Photo by Eric Zhu.
Back in the early 1980s, Hugo Zuccarelli demonstrated Holophonics to crowds waiting in long lines at a trade show in Los Angeles. His headphone-based 360-degree spatial audio system was startling in its detail. When the sound of scissors cut a lock of your hair from behind, it was so realistic that many thought their hair had actually been cut.
Immersive 360-degree sound, whether Holophonics or one of the many systems to come and go over the years, can send chills up your spine when effectively used. Contrary to those who don’t know their audio history, the technology is not new — not by a long shot.
For example, in 1973 — 46 years ago — Neumann introduced the KU80 “dummy head” binaural recording system at the International Radio and Television Exhibition in Berlin. It became so popular that the KU100, an upgraded model introduced in 1992, remains on the market today.
Over the years, the Neumann binaural stereo microphone for a 3D-sound experience has improved. Though headphone playback has gotten better, the microphone is now loudspeaker compatible. Over time, major music groups, including Pink Floyd, Paul McCartney and Roger Waters, have done albums with 3D sound.
Since those early days, however, some important things have changed to elevate 3D audio to the mainstream. First, the extraordinary popularity of high-quality headphones, which is connected to the rise in use of mobile computing devices, has driven 3D technology. Though mobile viewing of video is strong, mobile listening is more prevalent. This is because users have more ear time than eye time.
Many new technologies are now available. Dolby Headphone creates a virtual surround sound environment in real-time using any set of two-channel stereo headphones.
It takes an input of either a 5.1 or a 7.1 channel signal, a Dolby Pro Logic II encoded two channel signal (from which five or seven channels can be derived) or a stereo two channel signal. As an output, it sends a two-channel stereo signal that includes audio cues intended to place the input channels in a simulated virtual soundstage.
Sennheiser’s Ambeo is an immersive sound experience that encompasses a range of products, including microphones, headphones, loudspeakers and production software. The Ambeo line includes the venerable Neumann KU100 binaural head, the newer Sennheiser Ambeo VR microphone, Ambeo smart headsets and a new 3D soundbar.
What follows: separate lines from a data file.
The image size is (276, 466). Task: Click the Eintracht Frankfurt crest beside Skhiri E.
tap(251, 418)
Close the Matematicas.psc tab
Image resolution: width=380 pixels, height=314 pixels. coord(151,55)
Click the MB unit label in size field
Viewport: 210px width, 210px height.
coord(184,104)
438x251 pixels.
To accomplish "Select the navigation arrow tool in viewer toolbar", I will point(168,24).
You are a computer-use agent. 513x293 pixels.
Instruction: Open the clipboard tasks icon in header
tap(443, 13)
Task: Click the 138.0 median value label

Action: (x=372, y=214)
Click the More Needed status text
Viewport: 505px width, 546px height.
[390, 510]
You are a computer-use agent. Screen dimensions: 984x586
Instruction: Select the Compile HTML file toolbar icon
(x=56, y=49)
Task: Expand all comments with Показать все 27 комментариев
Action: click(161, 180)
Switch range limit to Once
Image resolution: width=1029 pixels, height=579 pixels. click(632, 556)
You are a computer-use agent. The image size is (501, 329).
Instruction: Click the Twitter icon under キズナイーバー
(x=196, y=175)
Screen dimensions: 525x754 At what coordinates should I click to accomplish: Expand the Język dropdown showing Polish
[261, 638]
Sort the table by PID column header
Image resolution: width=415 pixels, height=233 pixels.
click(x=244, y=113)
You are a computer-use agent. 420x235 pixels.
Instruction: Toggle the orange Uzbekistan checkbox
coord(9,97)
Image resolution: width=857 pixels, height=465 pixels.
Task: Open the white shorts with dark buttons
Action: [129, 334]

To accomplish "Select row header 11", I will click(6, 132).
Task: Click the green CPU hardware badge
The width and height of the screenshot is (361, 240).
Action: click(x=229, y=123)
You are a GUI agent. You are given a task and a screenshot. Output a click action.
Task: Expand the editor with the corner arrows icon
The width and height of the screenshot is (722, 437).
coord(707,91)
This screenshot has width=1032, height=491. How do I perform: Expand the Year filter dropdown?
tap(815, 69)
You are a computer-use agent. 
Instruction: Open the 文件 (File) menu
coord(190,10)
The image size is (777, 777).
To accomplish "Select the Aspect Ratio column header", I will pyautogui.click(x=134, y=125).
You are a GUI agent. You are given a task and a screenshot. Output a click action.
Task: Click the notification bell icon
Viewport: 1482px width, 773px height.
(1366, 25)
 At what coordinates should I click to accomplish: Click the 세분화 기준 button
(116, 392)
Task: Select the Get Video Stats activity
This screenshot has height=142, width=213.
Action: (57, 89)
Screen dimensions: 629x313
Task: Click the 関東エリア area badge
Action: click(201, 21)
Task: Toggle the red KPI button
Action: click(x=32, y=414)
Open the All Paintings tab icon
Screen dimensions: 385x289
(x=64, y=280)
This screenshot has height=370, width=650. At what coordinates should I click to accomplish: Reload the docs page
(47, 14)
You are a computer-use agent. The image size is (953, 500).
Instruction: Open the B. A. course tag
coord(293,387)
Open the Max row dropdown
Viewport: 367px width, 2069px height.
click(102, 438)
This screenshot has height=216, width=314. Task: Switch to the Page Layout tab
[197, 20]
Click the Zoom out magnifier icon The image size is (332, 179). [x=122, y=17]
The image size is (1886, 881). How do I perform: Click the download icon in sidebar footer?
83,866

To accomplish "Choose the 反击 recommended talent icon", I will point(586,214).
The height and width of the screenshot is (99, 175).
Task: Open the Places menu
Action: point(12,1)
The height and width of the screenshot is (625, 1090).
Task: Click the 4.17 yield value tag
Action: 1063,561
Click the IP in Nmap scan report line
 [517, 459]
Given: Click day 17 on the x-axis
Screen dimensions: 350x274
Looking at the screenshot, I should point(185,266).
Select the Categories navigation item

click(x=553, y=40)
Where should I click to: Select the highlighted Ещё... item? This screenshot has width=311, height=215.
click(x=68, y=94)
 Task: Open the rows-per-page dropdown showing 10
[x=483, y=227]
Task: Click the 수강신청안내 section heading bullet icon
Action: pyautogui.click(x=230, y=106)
Last month, Sony got into the 360-degree audio game with its new 360 Reality Audio system. It's an immersive audio experience utilizing object-based spatial audio technology. Beginning this fall, streaming services including Amazon Music HD, Deezer, nugs.net and Tidal will offer music programming using the Sony technology.
Sony said object-based spatial audio technology makes it possible for artists and music creators to produce a music experience by mapping sound sources such as vocals, chorus and instruments with positional information and placing them within a spherical space. Existing multi-track albums can be remixed and mapped as well.
360 Reality Audio can be experienced using standard headphones from most manufacturers when combined with an iOS/Android smartphone that has a special streaming services app installed. The app analyzes the listener’s hearing characteristics using images of ear dimensions leveraging Sony’s algorithm.
For speakers, users will require a speaker system with Sony’s decoder for the 360 Reality Audio music format, multiple speaker units and signal processing technology. Compatible songs can be played back from Amazon Music HD using Echo Studio.
Sony has also partnered with platform and chipset providers, in order to make 360 Reality Audio usable in a wide range of future connected devices.
When listeners hear content produced in the 360 Reality Audio music format, they experience an immersion into sound that closely mimics the omnidirectional soundscape of a live musical performance.
Though most of the immersive audio systems target music as a primary program source, the technology allows exciting opportunities from dramatic programming as well.
In fact, storytelling in 3D audio has been the subject of much experimentation through the years. Used creatively for dramatic effect, this could be the beginning of a new golden age of audio.